In the Operation Flameout text, which facility did the primary officials agree would serve as the nerve center?

Supplied text ▸
⁂
The exercise — tagged “Operation Flameout” — posed the scenario of a plane crashing around 10 p.m. in Rutherford’s Station Square: Eighty-one passengers and five crew members are all presumed dead; an unknown number of people on the ground are dead or severely injured.

Several agencies would be contacted at once, including Rutherford police, the Port Authority and in-state federal officials.

But that’s the easy part.

“Sometimes a response that’s too aggressive can clog a system,” Fuentes said.

“People got a lot more competent as first responders after 9-11,” the colonel explained in an interview before the “tabletop” exercise. “Everybody came away [from 9-11] saying we have to find a way to measure the response, to coordinate a bit better.”

All of the primary officials agreed that the nerve center would be the State Police Regional Operations Intelligence Center in West Trenton. Those gathered would include emergency management coordinators, the state’s Office of Homeland Security and the FBI.

Their initial roles would be “to get out of the way and let the experts handle things,” Canas said.

“You’re going to get your best information from the people covered in soot,” including fire chiefs, Fuentes said

“We’re going to be very much driven by what those commanders on scene are going to be doing, and what they’re going to ask us to be doing,” the colonel said. “We want to be sure we have a full understanding of what’s going on on the ground.”

A command center near the crash would be established, so that the various agencies know where the report, as would a media staging area would be established, so that all the public information would be funneled to — and through — a single source.

“We don’t want to rush to the podium,” said State Police Lt. Gerald Lewis. “We need to have the subject matter experts there first.”

With that approach, Canas said, “the chances are less that [the media] will go off on their own.”

 

The probe

While first responders — police, fire, EMTs and others — handled immediate  needs, the FBI and NTSB would team up to investigate right away, said Weysan Dun, who runs the New Jersey office of the FBI. State and local police would be notified, as well as the Port Authority of New York and New Jersey.

The Bergen County Prosecutor’s Office also would deploy more than five dozen officers and detectives from its tactical squad and arson task force.
⁂
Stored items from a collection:
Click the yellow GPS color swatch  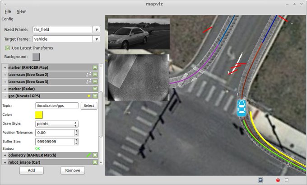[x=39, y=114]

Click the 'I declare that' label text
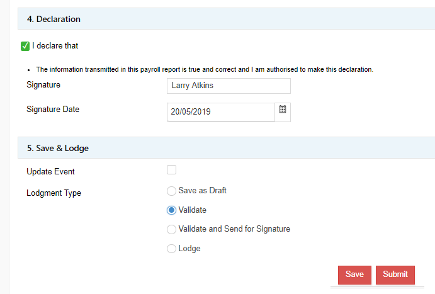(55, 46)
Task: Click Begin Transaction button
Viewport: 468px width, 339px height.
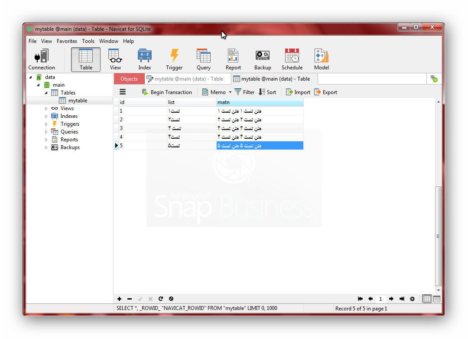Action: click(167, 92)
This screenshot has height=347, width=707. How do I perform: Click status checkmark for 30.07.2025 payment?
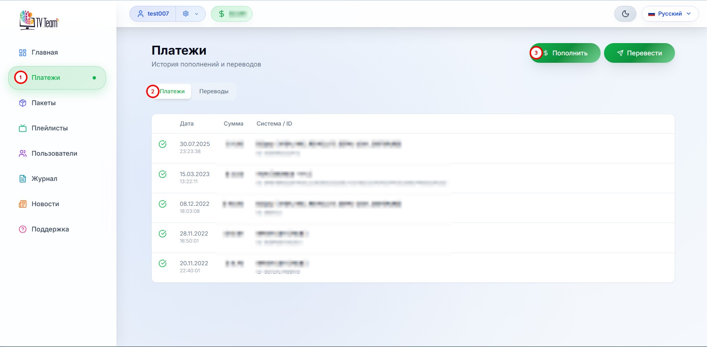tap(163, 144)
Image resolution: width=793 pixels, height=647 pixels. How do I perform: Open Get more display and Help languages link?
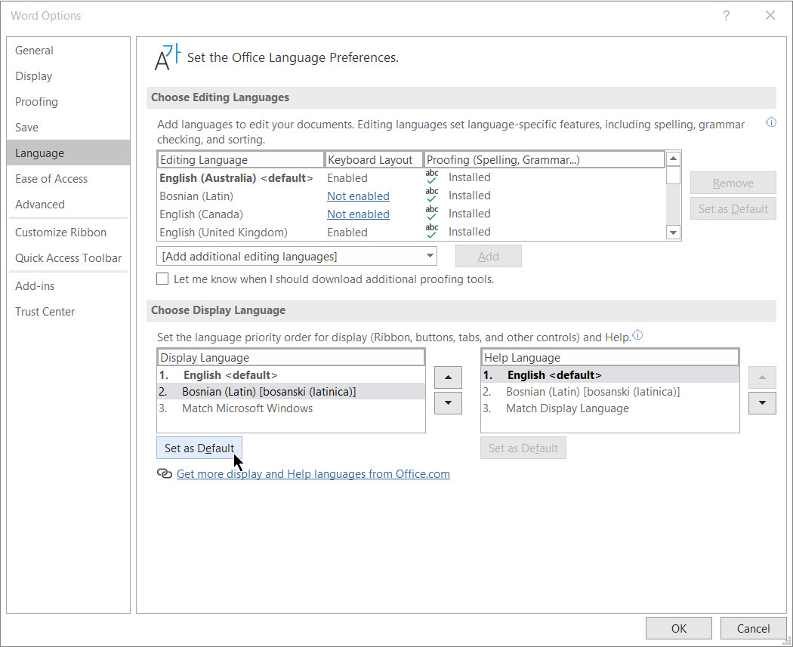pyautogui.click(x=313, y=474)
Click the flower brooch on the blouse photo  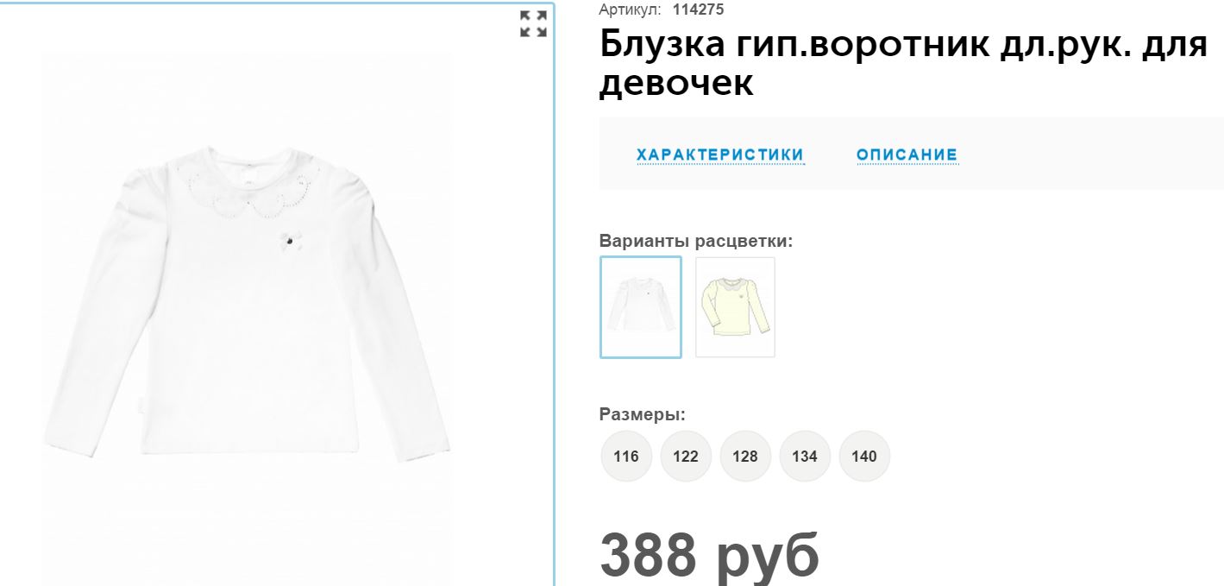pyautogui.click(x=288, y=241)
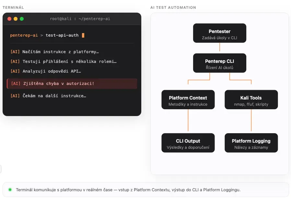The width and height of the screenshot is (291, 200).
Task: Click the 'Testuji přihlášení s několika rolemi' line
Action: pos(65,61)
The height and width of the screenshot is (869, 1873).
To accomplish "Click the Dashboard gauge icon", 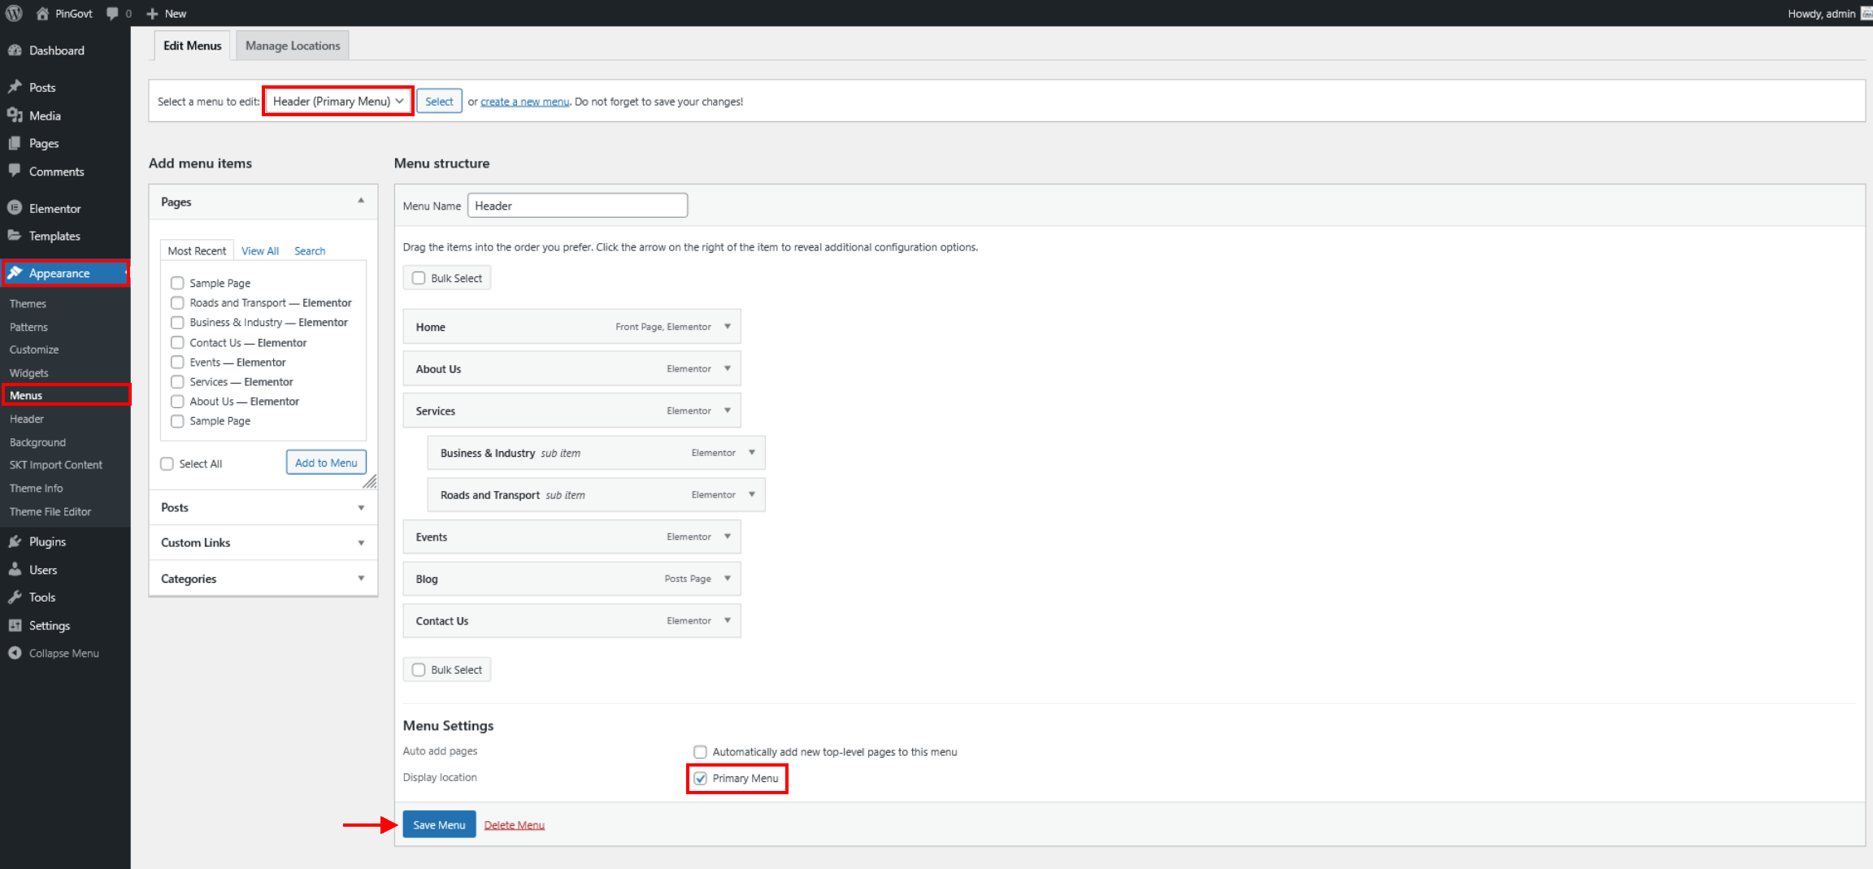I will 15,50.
⁂
Task answer ▸
The State Police Regional Operations Intelligence Center in West Trenton.